3.5. TFCOM Inhibited the FAK Phosphorylation and Downregulated the S1PR2 Expression

Next, we want to assess the effect of TFCOM on the pathway and cell migration. Furthermore, FAK expression was checked by western blotting, and the result showed that the expression of P-FAK was decreased in the cells treated with the TFCOM extract in dose-dependent manner (Figures 5(a) and 5(c)). In addition, according to previous studies, FAK phosphorylation in RCC cells is dependent on the S1P/S1PR2 axis. Therefore, we also studied the changes of TFCOM to S1PR2. The results showed that the expression level of S1PR2 was also significantly decreased, which suggested that FAK/S1PR2 was involved in the migration of 786-O and Renca cells inhibited by TFCOM. Taken together, TFCOM may be involved in the inhibition of the migration of RCC cells via regulating FAK/S1PR2 signaling pathways.

(a)

(b)

(c)

(d)

Figure 5

TFCOM inhibited migration of RCC by regulating S1PR2/FAK signaling pathway. (a) Protein level of migration is checked on 786-O cells treated with TFCOM extract 48 h. S1PR2/p-FAK is consistently reduced after being treated by TFCOM. (b) Changes in the levels of S1PR2/FAK proteins after being normalized to the levels of GAPDH are presented. (c) Protein level of migration is checked on Renca cells treated with TFCOM 48 h. S1PR2/p-FAK was consistently reduced after being treated with TFCOM. (d) Changes in the levels of S1PR2/FAK proteins after being normalized to the levels of GAPDH are presented. Data are shown as mean ± SD of three independent experiments. , , as compared with the nontreated control group.

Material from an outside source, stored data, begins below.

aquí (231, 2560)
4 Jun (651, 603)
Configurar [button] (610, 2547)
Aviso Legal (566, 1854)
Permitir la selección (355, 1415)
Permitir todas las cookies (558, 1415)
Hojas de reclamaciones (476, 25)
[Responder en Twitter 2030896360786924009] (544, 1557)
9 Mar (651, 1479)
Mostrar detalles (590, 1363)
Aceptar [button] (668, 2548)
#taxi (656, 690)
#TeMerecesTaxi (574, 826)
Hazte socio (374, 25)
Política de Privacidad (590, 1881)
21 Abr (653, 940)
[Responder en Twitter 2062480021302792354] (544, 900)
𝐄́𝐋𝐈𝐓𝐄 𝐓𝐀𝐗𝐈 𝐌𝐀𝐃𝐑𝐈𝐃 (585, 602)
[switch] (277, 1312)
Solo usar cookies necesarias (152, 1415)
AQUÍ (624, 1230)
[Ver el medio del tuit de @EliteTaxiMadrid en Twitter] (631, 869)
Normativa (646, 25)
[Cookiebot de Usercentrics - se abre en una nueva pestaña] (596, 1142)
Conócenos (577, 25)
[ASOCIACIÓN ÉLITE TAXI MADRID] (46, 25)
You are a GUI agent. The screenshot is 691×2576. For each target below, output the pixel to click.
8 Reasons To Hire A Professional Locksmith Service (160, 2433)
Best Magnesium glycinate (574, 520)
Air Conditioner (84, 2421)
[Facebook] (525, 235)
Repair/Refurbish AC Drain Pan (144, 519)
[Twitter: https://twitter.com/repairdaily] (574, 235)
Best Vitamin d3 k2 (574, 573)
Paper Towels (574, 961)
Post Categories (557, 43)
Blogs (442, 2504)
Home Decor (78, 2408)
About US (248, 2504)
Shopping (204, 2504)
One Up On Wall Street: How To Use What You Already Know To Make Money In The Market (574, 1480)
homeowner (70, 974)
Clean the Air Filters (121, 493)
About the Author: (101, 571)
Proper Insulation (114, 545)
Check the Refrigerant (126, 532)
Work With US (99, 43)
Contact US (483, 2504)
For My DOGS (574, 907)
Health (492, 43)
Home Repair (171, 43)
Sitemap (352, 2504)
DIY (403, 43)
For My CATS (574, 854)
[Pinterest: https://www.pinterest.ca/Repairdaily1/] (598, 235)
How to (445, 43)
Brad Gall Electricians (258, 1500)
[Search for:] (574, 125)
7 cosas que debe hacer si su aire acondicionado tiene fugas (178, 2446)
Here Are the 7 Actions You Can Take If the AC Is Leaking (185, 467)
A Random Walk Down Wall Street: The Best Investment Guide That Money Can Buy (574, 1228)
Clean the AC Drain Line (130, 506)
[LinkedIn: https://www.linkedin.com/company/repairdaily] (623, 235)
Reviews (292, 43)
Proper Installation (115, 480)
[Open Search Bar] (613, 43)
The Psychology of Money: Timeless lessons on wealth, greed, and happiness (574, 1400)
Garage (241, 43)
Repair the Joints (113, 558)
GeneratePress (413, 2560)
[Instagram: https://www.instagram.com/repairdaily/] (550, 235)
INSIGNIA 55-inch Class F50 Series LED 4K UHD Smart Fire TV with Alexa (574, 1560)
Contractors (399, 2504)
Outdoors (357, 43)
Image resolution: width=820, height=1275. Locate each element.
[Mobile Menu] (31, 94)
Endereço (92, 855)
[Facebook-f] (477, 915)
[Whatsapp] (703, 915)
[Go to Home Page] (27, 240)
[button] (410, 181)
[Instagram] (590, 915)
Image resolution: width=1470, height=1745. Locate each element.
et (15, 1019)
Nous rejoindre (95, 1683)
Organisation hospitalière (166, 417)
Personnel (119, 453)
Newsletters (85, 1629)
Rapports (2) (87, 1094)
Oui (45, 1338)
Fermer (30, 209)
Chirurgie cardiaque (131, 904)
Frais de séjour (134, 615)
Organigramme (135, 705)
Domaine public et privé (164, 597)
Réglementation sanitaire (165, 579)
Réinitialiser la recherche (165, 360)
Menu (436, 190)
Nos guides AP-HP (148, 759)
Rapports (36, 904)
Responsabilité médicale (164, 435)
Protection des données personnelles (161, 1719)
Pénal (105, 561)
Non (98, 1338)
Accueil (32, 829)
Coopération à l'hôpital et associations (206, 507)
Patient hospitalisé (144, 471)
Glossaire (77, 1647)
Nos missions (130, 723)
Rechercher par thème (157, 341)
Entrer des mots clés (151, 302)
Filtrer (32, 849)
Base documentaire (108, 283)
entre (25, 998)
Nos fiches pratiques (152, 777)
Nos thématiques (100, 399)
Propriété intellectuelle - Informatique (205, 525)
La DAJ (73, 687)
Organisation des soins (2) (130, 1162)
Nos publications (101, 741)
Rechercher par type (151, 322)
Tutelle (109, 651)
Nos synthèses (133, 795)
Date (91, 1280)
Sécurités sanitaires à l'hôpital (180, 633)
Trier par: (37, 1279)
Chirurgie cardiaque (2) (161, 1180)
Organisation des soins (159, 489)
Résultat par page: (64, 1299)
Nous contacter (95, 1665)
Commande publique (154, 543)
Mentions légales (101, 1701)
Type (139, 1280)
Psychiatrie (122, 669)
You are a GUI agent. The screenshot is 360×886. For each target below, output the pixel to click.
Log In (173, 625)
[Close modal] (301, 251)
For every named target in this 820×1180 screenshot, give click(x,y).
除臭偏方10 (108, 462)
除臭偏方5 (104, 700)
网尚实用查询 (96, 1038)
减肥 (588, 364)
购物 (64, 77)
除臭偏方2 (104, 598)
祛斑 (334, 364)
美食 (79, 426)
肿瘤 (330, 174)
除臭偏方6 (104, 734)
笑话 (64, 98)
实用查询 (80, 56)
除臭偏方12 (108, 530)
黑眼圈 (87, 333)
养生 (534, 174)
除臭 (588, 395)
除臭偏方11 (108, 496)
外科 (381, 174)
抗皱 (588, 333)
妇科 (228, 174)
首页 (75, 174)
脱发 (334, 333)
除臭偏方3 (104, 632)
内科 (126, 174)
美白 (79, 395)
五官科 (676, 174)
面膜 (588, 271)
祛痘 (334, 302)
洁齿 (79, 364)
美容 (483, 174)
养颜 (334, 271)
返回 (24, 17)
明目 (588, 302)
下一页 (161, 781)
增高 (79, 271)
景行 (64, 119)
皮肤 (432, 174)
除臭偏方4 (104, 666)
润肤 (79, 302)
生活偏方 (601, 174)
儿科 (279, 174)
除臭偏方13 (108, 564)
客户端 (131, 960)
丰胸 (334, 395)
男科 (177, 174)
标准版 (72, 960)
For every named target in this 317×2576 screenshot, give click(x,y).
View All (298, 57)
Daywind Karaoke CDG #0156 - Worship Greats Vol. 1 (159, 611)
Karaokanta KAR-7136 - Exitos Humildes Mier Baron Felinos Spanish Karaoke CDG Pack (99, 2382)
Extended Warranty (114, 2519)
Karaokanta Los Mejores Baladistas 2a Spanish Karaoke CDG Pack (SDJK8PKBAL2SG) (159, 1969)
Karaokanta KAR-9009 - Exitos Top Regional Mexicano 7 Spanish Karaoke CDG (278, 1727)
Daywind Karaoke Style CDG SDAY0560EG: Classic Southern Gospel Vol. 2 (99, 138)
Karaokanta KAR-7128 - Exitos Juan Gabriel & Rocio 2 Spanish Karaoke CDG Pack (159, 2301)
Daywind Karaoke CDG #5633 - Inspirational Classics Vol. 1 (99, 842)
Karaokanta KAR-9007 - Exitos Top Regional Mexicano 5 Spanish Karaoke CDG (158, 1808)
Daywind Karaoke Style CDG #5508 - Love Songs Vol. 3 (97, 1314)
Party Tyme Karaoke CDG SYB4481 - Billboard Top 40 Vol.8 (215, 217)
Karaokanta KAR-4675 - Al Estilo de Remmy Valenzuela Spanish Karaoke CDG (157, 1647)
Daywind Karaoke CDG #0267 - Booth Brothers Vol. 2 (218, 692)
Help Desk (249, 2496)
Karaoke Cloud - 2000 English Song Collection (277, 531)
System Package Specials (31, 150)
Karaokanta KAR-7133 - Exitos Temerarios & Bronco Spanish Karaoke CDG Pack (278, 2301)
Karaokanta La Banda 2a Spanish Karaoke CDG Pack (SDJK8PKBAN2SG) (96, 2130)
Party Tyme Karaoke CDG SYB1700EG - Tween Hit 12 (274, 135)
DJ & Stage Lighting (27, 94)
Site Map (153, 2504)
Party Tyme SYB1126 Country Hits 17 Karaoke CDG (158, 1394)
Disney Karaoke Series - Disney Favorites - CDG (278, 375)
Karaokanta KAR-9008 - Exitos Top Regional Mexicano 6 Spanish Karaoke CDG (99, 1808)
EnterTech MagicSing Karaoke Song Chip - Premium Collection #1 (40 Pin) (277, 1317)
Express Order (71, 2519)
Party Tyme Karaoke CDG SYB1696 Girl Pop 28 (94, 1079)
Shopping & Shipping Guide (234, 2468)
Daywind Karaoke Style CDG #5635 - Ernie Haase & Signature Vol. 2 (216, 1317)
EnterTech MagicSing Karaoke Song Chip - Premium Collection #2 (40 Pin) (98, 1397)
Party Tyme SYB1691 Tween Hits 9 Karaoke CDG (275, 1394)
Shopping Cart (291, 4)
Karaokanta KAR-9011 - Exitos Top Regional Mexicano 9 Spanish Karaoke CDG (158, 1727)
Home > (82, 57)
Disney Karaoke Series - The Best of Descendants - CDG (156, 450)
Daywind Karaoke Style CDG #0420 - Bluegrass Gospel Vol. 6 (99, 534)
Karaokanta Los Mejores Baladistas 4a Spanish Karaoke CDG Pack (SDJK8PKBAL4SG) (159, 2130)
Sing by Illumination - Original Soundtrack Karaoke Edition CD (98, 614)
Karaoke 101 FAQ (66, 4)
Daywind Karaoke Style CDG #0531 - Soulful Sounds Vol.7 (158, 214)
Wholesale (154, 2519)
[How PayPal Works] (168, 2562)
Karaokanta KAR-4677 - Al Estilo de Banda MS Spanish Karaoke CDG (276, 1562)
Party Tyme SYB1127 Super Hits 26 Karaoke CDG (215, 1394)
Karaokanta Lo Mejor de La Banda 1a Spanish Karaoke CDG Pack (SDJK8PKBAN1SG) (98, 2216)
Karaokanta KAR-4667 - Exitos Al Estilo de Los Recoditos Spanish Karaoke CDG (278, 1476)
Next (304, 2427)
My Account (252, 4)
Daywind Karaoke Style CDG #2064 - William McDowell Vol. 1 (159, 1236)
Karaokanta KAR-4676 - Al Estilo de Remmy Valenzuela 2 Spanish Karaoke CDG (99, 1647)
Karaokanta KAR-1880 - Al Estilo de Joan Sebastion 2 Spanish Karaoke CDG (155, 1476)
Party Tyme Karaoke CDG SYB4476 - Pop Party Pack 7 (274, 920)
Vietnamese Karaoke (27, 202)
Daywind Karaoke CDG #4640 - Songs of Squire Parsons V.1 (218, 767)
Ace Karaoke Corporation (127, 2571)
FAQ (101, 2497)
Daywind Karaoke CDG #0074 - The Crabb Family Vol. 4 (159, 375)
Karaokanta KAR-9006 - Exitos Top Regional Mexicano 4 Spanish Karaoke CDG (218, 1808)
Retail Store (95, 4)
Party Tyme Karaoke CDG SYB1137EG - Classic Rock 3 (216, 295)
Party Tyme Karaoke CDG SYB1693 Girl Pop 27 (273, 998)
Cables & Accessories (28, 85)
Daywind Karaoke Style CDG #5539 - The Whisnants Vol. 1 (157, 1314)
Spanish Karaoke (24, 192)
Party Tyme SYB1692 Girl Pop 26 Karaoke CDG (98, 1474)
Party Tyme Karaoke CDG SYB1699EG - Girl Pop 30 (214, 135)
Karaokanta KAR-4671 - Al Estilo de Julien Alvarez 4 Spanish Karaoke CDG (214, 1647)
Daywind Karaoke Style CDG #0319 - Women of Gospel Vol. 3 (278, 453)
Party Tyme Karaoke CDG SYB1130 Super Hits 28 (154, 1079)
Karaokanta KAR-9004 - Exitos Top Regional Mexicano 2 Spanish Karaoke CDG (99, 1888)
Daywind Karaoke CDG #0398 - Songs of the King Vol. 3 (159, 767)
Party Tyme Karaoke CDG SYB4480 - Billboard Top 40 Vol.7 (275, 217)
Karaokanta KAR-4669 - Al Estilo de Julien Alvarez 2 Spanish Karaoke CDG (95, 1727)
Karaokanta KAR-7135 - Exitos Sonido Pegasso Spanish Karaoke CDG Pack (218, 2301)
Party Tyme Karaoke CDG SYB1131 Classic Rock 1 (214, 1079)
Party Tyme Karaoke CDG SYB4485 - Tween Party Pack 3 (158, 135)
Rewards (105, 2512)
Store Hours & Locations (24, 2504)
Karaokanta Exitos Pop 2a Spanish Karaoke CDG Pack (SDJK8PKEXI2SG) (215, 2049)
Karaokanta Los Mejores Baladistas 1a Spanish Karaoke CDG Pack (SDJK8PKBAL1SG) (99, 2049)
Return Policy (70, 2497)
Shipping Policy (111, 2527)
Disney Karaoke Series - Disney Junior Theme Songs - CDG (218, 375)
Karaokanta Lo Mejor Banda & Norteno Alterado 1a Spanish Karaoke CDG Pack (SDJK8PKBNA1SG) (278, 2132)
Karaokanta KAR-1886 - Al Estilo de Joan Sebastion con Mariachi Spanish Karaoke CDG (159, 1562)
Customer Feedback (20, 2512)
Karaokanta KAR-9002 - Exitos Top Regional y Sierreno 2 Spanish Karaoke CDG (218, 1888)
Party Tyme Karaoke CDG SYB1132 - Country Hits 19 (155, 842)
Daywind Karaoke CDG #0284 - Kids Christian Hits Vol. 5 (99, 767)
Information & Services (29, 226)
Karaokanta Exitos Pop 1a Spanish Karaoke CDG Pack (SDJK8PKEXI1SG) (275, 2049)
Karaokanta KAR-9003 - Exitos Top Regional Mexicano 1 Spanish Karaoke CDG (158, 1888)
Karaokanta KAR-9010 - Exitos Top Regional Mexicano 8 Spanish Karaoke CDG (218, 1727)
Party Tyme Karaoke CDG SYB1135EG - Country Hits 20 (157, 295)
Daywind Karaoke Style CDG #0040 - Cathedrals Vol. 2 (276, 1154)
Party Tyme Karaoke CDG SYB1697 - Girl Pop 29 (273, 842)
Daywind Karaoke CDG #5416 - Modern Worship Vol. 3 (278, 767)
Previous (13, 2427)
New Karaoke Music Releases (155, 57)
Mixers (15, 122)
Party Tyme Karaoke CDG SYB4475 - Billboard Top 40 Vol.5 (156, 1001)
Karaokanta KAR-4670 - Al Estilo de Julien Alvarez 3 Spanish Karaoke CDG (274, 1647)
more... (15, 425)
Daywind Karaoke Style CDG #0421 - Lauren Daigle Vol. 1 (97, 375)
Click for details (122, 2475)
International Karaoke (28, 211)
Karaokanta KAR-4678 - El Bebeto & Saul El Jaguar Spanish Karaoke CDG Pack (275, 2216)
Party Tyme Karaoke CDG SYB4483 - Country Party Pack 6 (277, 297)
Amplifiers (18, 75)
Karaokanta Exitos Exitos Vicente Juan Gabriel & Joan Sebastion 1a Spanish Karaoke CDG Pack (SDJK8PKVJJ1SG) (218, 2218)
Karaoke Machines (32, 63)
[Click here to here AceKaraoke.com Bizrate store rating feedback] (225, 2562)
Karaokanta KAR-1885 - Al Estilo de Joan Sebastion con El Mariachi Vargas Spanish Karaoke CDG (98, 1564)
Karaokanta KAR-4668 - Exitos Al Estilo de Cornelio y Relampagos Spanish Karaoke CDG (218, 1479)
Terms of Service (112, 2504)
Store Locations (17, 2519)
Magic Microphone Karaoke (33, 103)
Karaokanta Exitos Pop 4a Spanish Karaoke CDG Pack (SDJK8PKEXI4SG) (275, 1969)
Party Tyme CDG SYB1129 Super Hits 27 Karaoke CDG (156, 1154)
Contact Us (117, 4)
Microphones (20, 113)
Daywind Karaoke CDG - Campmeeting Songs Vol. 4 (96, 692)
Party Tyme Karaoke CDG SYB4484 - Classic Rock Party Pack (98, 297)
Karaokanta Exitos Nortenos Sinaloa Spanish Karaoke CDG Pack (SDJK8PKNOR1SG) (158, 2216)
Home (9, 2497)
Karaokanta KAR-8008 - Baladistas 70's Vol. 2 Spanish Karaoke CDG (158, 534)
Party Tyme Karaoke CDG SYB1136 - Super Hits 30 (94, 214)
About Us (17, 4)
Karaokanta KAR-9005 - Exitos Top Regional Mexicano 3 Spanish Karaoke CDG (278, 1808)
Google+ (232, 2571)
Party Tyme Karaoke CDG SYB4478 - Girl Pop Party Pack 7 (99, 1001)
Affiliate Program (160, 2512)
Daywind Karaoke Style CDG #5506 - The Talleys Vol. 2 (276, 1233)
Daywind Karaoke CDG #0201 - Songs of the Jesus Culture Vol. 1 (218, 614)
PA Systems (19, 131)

3.6. TFCOM Regulated the Expression of WNT/β-Catenin Signaling Pathway

In cancer, the upregulation of WNT/β-catenin pathway reported that it is involved in cell proliferation, apoptosis, and migration. As a result of WNT/β-catenin pathway activation the transactivation of genes through WNT target genes, c-Myc, and cyclin D1 induce [21]. In addition, our PPI network results show that C-Myc may be one of the potential mechanisms of TFCOM anticancer effects. Wnt3a/β-catenin/C-myc expression was checked by western blotting, and the result clarified that the expression of Wnt3a, β-catenin, and C-myc was decreased while GSK-3β was increased in the cells treated with TFCOM in dose-dependent manner (Figures 6(a) and 6(c)). As a result, TFCOM was most likely to affect the proliferation, apoptosis, and migration of tumor cells by regulating the Wnt3a/β-catenin and C-myc signaling pathways.

(a)

(b)

(c)

(d)

3.7. TFCOM Regulated the Expression of PI3K/AKT/mTOR Signaling Pathway

KEGG result showed that PI3K-AKT signaling pathway may mediate the anticancer effects of TFCOM and participate in the regulation of cancer cell proliferation and transformation. Furthermore, PI3K/AKT and mTOR expressions were checked by western blotting, and the results clarified that the expressions of p-PI3K, p-AKT, and p-mTOR were decreased in TFCOM-treated cells in a dose-dependent manner. Taken together, TFCOM may inhibit migration and proliferation of 786-O and Renca cells by regulating PI3K/AKT and mTOR signaling pathways. Conversely, the expression levels of total AKT and total mTOR were not altered (Figures 7(a) and 7(c)).

(a)

(b)

(c)

(d)

4. Discussion

RCC is one of the common malignant tumors, which is mainly characterized by poor prognosis and late diagnosis with frequent recurrences [22]. For RCC, the primary therapy is surgical removal followed by chemotherapy or radiotherapy. However, these therapeutic practices have no major effect on the life-quality improvement of patients suffering from RCC [23, 24].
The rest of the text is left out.